By Nadine Moedt (Contributor) – Email
Print Edition: March 28, 2012
In his vividly-illustrated graphic novel Footnotes in Gaza, Joe Sacco gives readers a glimpse into the present day lives of disenfranchised Palestinians living in the Gaza Strip. At the same time he attempts, through the gathering of oral testimonies, to document several traumatic incidents in the history of Gaza.
Footnotes in Gaza begins in 1948, with the creation of the independent state of Israel. After a brief history of the initial humanitarian crisis that followed the formation of Gaza, Sacco gathers firsthand accounts of what life was like during the first (1987) and second (2000) intifadas (Palestinian uprisings). Sacco, who is known for his war-reportage comics, moves fluidly from past to present day Gaza, and he discovers that for the poor of Gaza, living conditions have improved very little. Fundamentally, nothing has changed for the great grandchildren of the original Palestinian refugees.
Sacco’s focus throughout his novel is on two specific incidents that took place in 1956 in the Palestinian towns of Khan Younis and Rafah. The novel, for the most part, is narrated through eyewitnesses’ firsthand accounts, supplemented by Sacco’s research and made vivid by his own illustrations. On November 3, 1956, the Israeli army invaded Khan Younis, a small town in the Gaza Strip. Reports state 275 inhabitants of the town died as a result of that invasion. That same year, in the neighbouring town of Rafah, witnesses claim 111 Palestinian men were shot and killed by Israeli soldiers. These incidents were relegated to the dustbin of history before Sacco chose to investigate.
Sacco’s drawings are based on his own experience in Gaza as well as photographs from the United Nations Relief and Works Agency. His images, often close-up portraits, capture the despair of those he interviews. While the research Sacco did for this novel was largely done almost seven years ago, Sacco notes that the lives of Palestinians have not improved. With the election of Hamas, the Islamist political party that governs the area, Israel has declared the Gaza strip an “enemy entity,” making war a constant fear for civilians.

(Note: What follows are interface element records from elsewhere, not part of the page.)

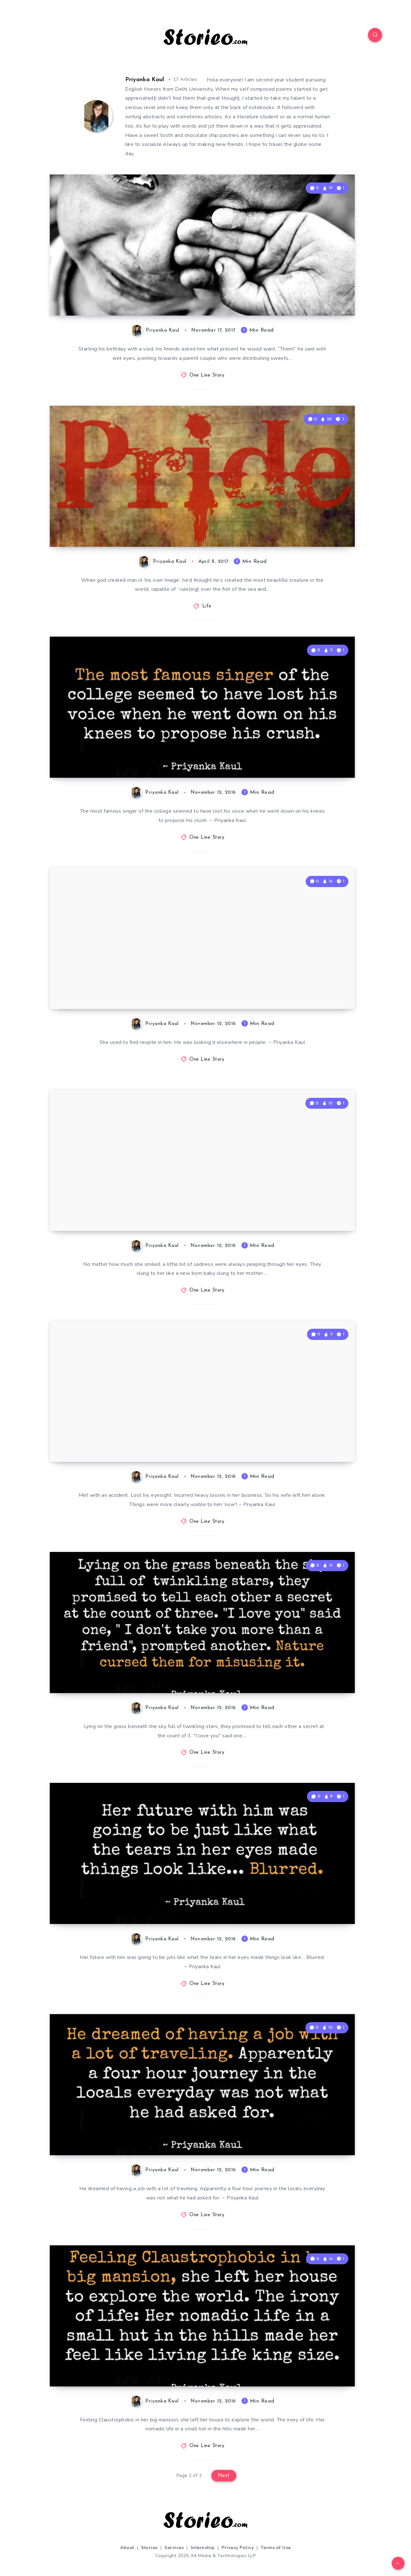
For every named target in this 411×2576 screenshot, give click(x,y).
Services (174, 2548)
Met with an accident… (117, 1440)
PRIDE (82, 525)
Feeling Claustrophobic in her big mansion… (142, 2358)
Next (224, 2475)
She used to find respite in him (136, 987)
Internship (203, 2548)
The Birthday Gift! (107, 294)
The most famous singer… (124, 756)
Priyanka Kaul (144, 80)
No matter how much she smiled (140, 1209)
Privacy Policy (238, 2548)
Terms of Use (276, 2548)
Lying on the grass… (112, 1671)
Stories (149, 2548)
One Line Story (206, 375)
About (127, 2548)
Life (207, 606)
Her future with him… (114, 1903)
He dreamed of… (104, 2134)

Khan Younis is where Sacco begins his investigation, a Palestinian town bordered by a Jewish settlement, tracing the events that led up to that one night in 1956. Palestinians crossing back into what were once their homes, now Israel, were seen as “infiltrators” and were killed on sight. In addition to Palestinian civilians, Sacco also interviews a former chef-de-bureau to the chief of staff in the Israeli army, who describes murders of Jews by these “infiltrators” and hence the justification for the retaliations by the Israeli army. One of these retaliations, according to Palestinian reports, left 42 unarmed Palestinian civilians dead, almost all of them women and children. The violence goes both ways, Sacco notes, but it is obvious in his story which side has the power. One of Sacco’s drawings of a young boy throwing a stone at a gun-toting Israeli soldier sums up the imbalance of power that the Palestinians faced, and still face today.
Many different firsthand accounts are pieced together to describe the two massacres in detail. The witnesses range from scarred survivors, old widows, sheikhs and former Israeli soldiers. The details vary, but the essential story remains the same. Sacco simply gives the reader a graphic (in both meanings of the word) narrative with as little bias as possible. The characters he portrays are darkly humourous, but also haunted by war, violence, poverty and oppression; they tell their stories with obvious pain, but do not ask for sympathy. A man shot 36 times in the back of the head chuckles at the soldier who failed to kill him.
Palestinians, Sacco says, do not seem to have “the luxury of digesting one tragedy” before the next is upon them. So why choose to focus on historical tragedies when such incidences are happening now? Sacco maintains that past and present “cannot be so easily disentangled.” To pause a moment and examine these events might, Sacco writes, be instructive to those who wish to understand why, as one interviewee says, hatred was “planted” in hearts.
Sacco’s unique form of comic-journalism depicts a bleak landscape burdened with the past. His research and attention to detail give a voice and a face to a people brought together through suffering. Footnotes in Gaza transforms a complex and deeply emotional conflict into an intimate experience.